■ AIM OF THE EXERCISE ■
From the text on Bethel below, copy word for word the passage between "Welsh is the" and "Denbigh Town F.C.", inclusive.

■ SOURCE DOCUMENT ■
_ _ _

Bethel is a village in Gwynedd, Wales. It lies east of Caernarfon on the B4366 road. Bethel Primary School is located in the village. The population of Bethel electoral ward was measured in the 2011 Census, and found to be 1,395. The village population is 1,171 with 87.3% having some form of Welsh identity one of the highest figures in the north of Wales.

== Welsh Language ==
According to the 2011 UK Census, 85.8% of the electoral ward's population could speak Welsh. 40.2% of the population born outside Wales can speak Welsh - the highest figure in Gwynedd. 93.7% of the population who were born in Wales could speak Welsh.

== Ysgol Gynradd Bethel ==
Ysgol Gynradd Bethel is the main serving primary school for most children from Bethel, the community of Llanddeiniolen and the surrounding rural areas. The school educates children aged between 3–11 years old. In 2015, the school had 153 pupils on roll.

Welsh is the school's main language medium. According to the last inspection conducted by Estyn in 2019, approximately 90% of the pupils spoke Welsh at home. In 2015, approximately 96% of pupils were fluent in Welsh.

Ysgol Gynradd Bethel was previously named Bethel British School and was located on a different site. The old school was opened on 11 April 1864 with 71 pupils. In October 1881 the school was reopened, with the current name.

== Sport ==
Bethel Juniors Football Club is one of the most successful junior clubs in North Wales, producing many players who go on to play at Academy level. In the 2009/10 season, the under 16s became only the second Gwyrfai League team to win the North Wales Coast F.A. Cup, beating Towyn Rangers in the final 2–1 at Denbigh Town F.C.

== Governance ==

=== Local Government ===
Bethel forms part of the Bethel a'r Felinheli electoral ward, which is represented on Cyngor Gwynedd by Plaid Cymru councillors Sasha Ellen Fraser Williams and Gwion Emyr.

_ _ _

■ MATERIAL SUPPLIED ■
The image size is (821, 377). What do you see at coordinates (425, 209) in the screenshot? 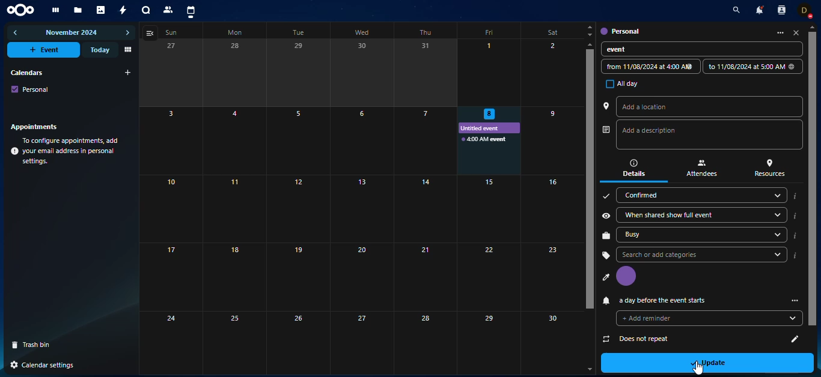
I see `14` at bounding box center [425, 209].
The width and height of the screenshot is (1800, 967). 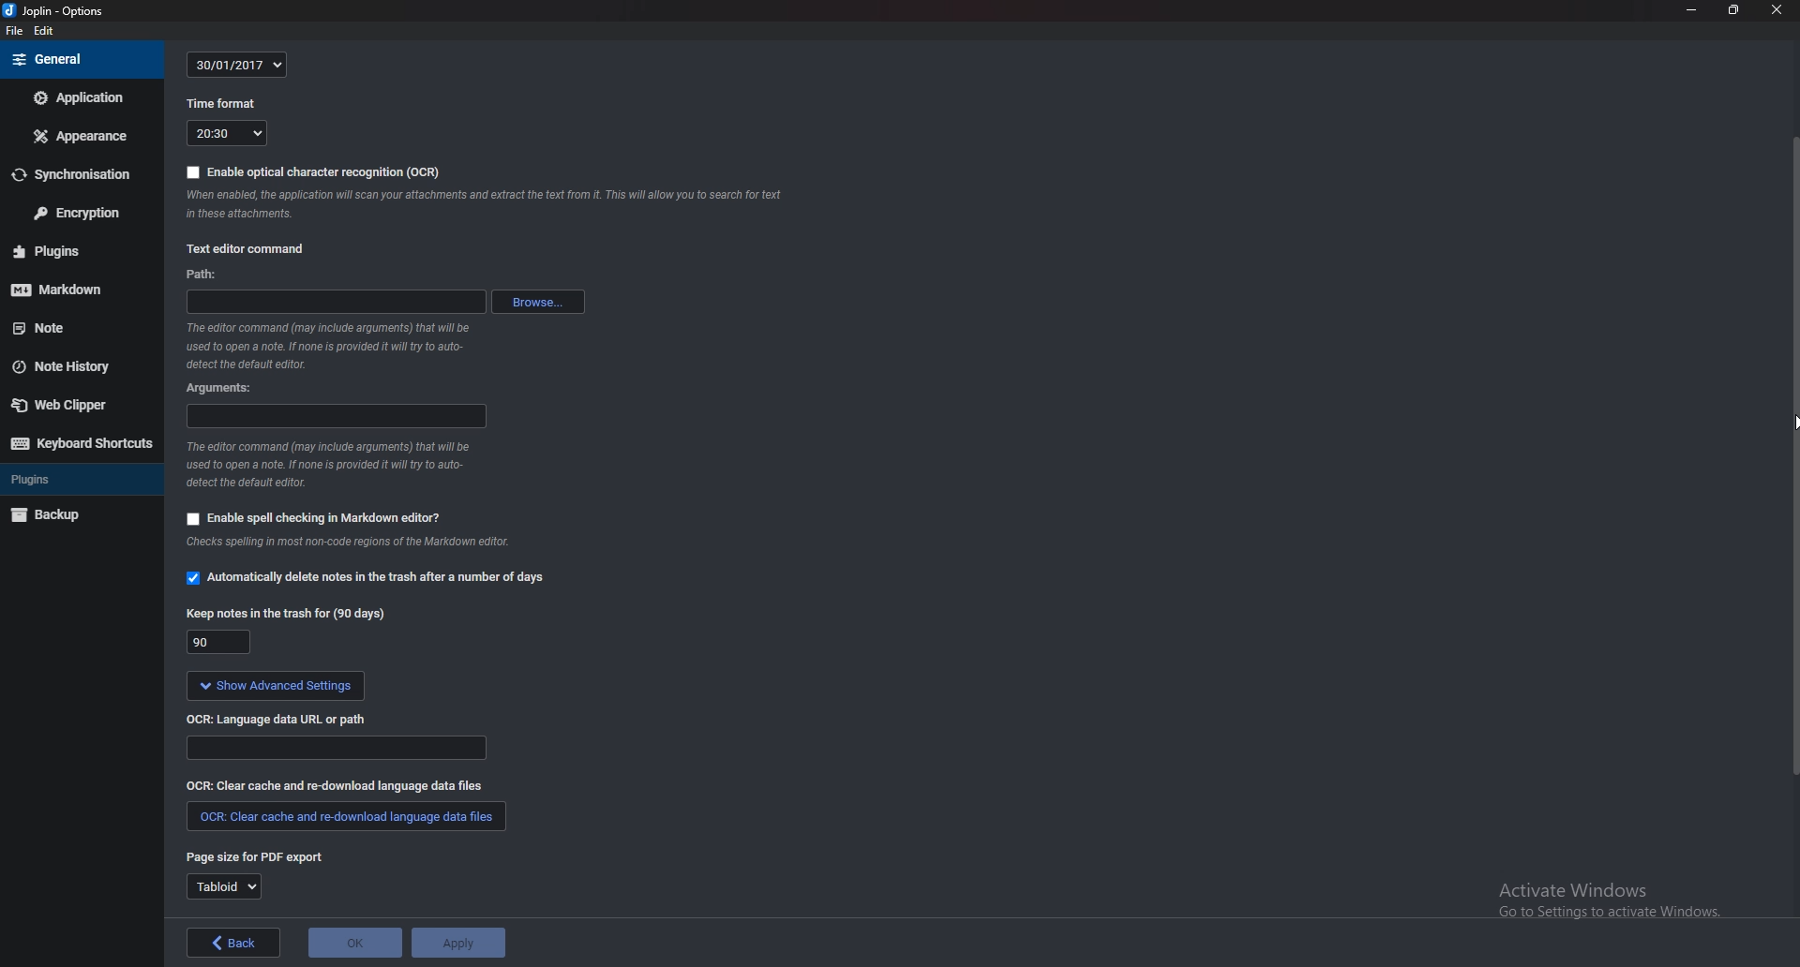 What do you see at coordinates (331, 303) in the screenshot?
I see `path` at bounding box center [331, 303].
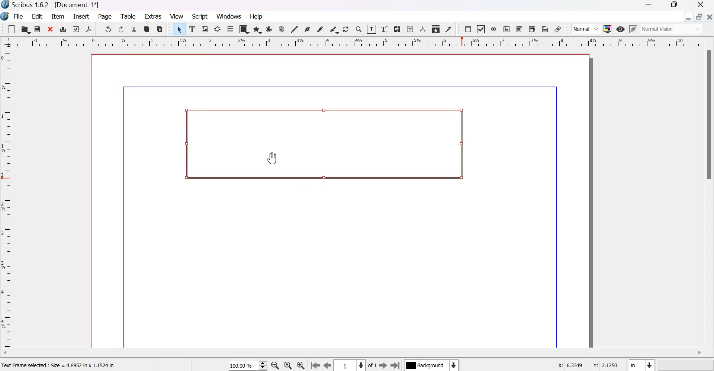  What do you see at coordinates (358, 29) in the screenshot?
I see `` at bounding box center [358, 29].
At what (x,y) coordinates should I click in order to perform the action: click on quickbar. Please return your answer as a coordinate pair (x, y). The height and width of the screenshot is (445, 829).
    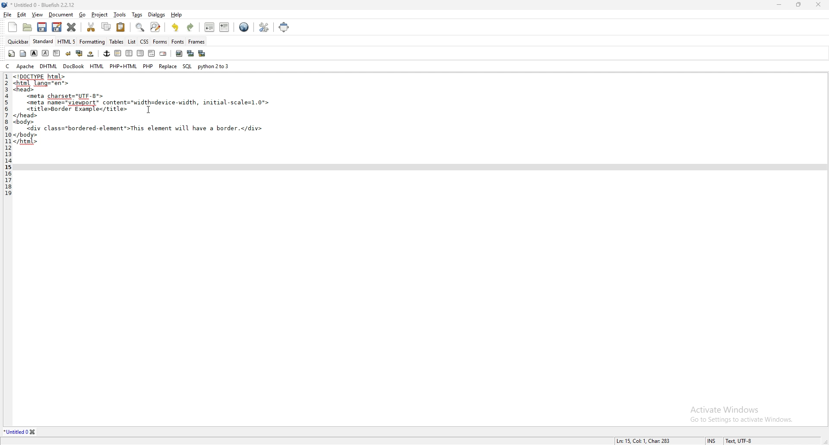
    Looking at the image, I should click on (18, 42).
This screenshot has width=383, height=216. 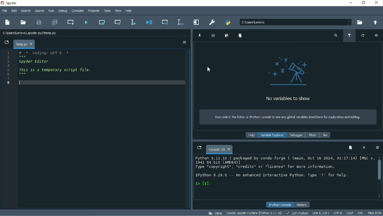 What do you see at coordinates (26, 11) in the screenshot?
I see `Search` at bounding box center [26, 11].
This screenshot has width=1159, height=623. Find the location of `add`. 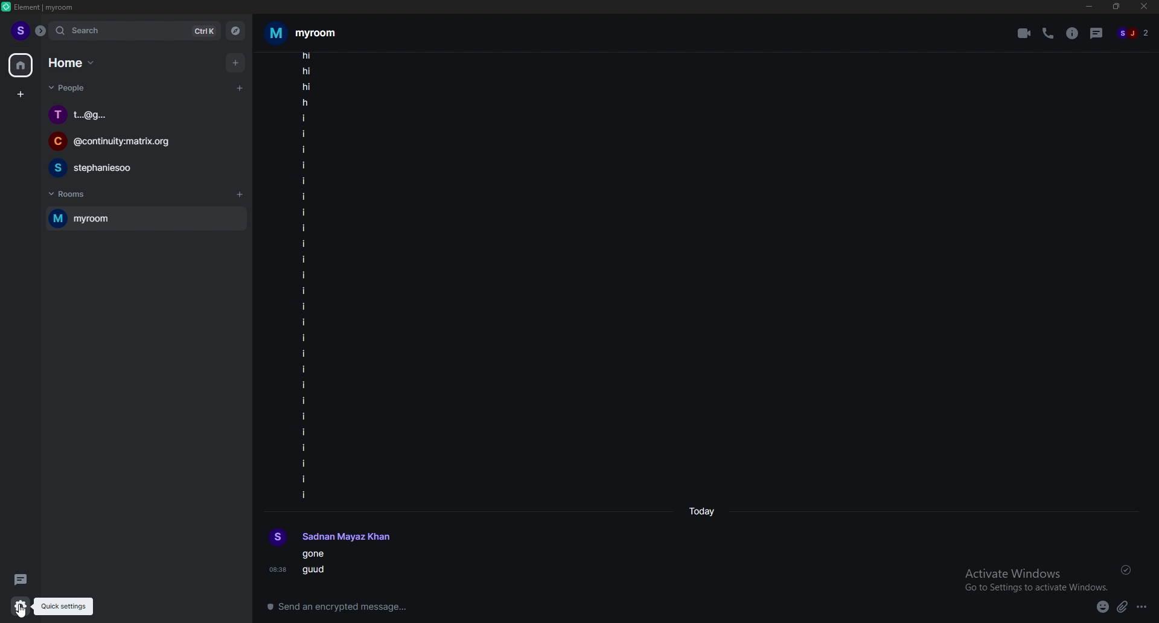

add is located at coordinates (234, 63).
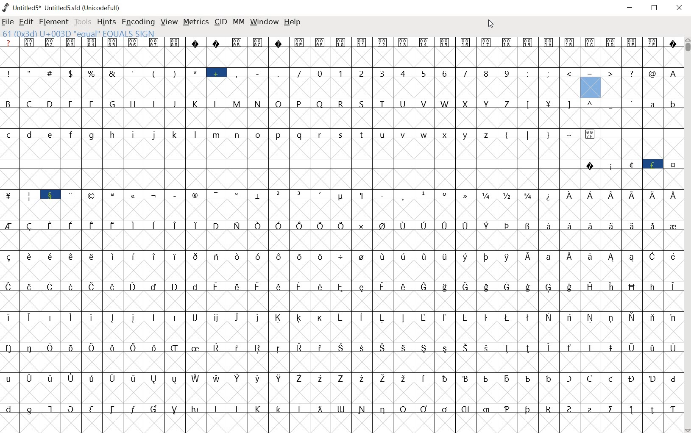 The width and height of the screenshot is (691, 433). What do you see at coordinates (591, 84) in the screenshot?
I see `61(0x3d) U+003D "EQUAL" EQUALS SIGN` at bounding box center [591, 84].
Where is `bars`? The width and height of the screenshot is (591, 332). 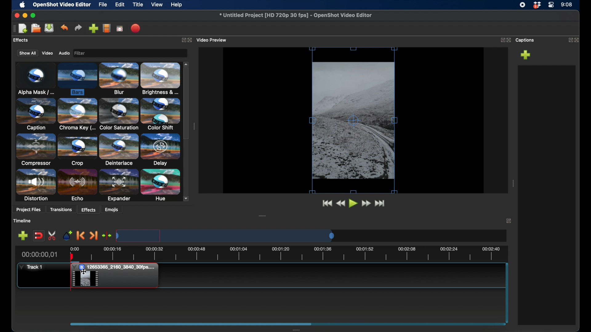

_ _ _

■ TASK RESPONSE ■
Welsh is the school's main language medium. According to the last inspection conducted by Estyn in 2019, approximately 90% of the pupils spoke Welsh at home. In 2015, approximately 96% of pupils were fluent in Welsh.

Ysgol Gynradd Bethel was previously named Bethel British School and was located on a different site. The old school was opened on 11 April 1864 with 71 pupils. In October 1881 the school was reopened, with the current name.

== Sport ==
Bethel Juniors Football Club is one of the most successful junior clubs in North Wales, producing many players who go on to play at Academy level. In the 2009/10 season, the under 16s became only the second Gwyrfai League team to win the North Wales Coast F.A. Cup, beating Towyn Rangers in the final 2–1 at Denbigh Town F.C.